Przed kilkoma dniami berlińskie media donosiły o zagadkowym porwaniu w środku miasta. W biały dzień na stacji Neuköln na oczach wielu świadków dwóch mężczyzn zmusiło 14-latka, grożąc mu nożem i pistoletem, do pójścia z nimi. Porywacze zadzwonili do rodziny chłopca i zażądali dużej sumy. Jak donosi „Bild”, motywem porwania i żądania okupu był prawdopodobnie spór między klanami.
Także w Monachium doszło w kwietniu do krwawej bójki.
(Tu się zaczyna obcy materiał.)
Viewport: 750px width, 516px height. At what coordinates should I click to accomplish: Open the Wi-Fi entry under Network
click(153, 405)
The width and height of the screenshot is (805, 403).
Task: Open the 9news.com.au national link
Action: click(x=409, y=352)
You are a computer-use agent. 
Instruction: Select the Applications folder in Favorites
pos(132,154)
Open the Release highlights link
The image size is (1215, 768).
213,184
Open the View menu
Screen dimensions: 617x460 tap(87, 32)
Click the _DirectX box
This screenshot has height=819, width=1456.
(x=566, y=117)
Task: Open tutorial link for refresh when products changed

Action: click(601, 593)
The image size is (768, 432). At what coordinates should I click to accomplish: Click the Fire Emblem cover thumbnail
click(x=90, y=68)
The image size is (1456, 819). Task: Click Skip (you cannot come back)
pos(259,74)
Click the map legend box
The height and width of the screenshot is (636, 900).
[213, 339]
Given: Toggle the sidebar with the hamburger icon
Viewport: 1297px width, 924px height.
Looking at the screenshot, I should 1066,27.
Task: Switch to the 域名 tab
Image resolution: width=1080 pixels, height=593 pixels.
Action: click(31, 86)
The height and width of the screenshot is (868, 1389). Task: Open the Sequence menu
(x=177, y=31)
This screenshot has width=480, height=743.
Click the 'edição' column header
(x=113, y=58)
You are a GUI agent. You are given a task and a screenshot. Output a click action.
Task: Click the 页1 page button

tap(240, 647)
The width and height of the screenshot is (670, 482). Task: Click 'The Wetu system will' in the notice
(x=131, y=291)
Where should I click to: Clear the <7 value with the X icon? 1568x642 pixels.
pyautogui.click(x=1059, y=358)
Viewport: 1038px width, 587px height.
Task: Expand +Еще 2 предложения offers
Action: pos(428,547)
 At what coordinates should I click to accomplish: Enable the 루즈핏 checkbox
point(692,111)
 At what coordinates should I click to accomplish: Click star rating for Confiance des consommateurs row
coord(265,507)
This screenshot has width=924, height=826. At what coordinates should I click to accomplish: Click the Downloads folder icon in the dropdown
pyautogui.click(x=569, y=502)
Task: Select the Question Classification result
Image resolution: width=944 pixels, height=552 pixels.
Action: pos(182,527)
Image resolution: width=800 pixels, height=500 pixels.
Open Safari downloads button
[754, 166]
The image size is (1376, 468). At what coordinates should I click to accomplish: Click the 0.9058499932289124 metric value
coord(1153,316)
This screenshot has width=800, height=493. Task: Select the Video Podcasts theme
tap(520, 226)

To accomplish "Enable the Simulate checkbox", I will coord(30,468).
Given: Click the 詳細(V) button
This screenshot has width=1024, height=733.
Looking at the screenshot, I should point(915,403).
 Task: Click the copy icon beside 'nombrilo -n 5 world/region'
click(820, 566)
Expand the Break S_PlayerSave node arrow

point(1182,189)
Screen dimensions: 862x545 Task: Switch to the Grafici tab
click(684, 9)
Dwudziestu członków dwóch rumuńskich klanów atakowało się nawzajem na eleganckiej ulicy Maximilianstrasse. W ruch poszły noże, siekiery i maczety. Siedem osób zostało rannych.
Takie sceny rozgrywają się na ulicach niemieckich miast coraz częściej. Media donoszą o eskalacji wojen klanów. Szacuje się, że 200 tysięcy osób żyje na terenie Niemiec w dużych rodzinnych klanach. Większość z nich pochodzi z Libanu, Syrii, Iraku i Turcji.
Jak zaznacza Federalny Urząd Kryminalny (BKA), nie wszyscy członkowie rodzin są przestępcami.
Niemiecka policja definiuje przestępczość klanową jako „czyny kryminalne popełniane przez członków należących do izolowanych etnicznie struktur”, co idzie w parze z „silnym własnym systemem wartości i zasadniczym odrzuceniem niemieckiego systemu prawa”. Jak podaje „Berliner Zeitung”, „rodziny klanowe przez dziesięciolecia oszukiwały niemieckie sądownictwo. Zbyt długo im na to pozwalaliśmy”. W 2018 roku senat uchwalił pięciopunktowy plan do walki z przestępczością klanową i od tej pory wzmożono działania przeciwko podejrzanym z dużych rodzin arabskiego pochodzenia. W tym roku do końca kwietnia policja przeprowadziła 62 duże kontrole wraz z urzędem skarbowym oraz inspekcją handlową. Na celowniku znalazły się głównie bary szisza, salony gier, restauracje.
„Rząd bardzo długo bagatelizował problem. Dopiero gdy media donosiły o spektakularnych napadach, morderstwach i wymuszeniach, policja podjęła działania przeciw przestępczości klanowej w kraju. Niemieckie sądownictwo jest często bezsilne”, czytamy w magazynie „Focus”.
Spektakularna bójka miała miejsce w ubiegłym tygodniu w Essen, gdzie w dzielnicy Altendorf doszło do masowych starć między klanami. Na ulicę wyległo kilkaset osób, w ruch poszły meble, noże i kije. 30-letni mężczyzna został ugodzony nożem w szyję. Ciężko rannego przewieziono do szpitala. – Gdy chłopak umrze, zacznie się tu strzelanina – mówił naoczny świadek tureckiego pochodzenia. – Niemcy są głupi. Wpuszczają wszystkich, a nikogo nie wyrzucają – dodał w rozmowie z dziennikarzami „Die Welt”. Mieszkańcy dzielnicy stracili nadzieję, że państwo niemieckie będzie w stanie zaprowadzić tu kiedykolwiek porządek.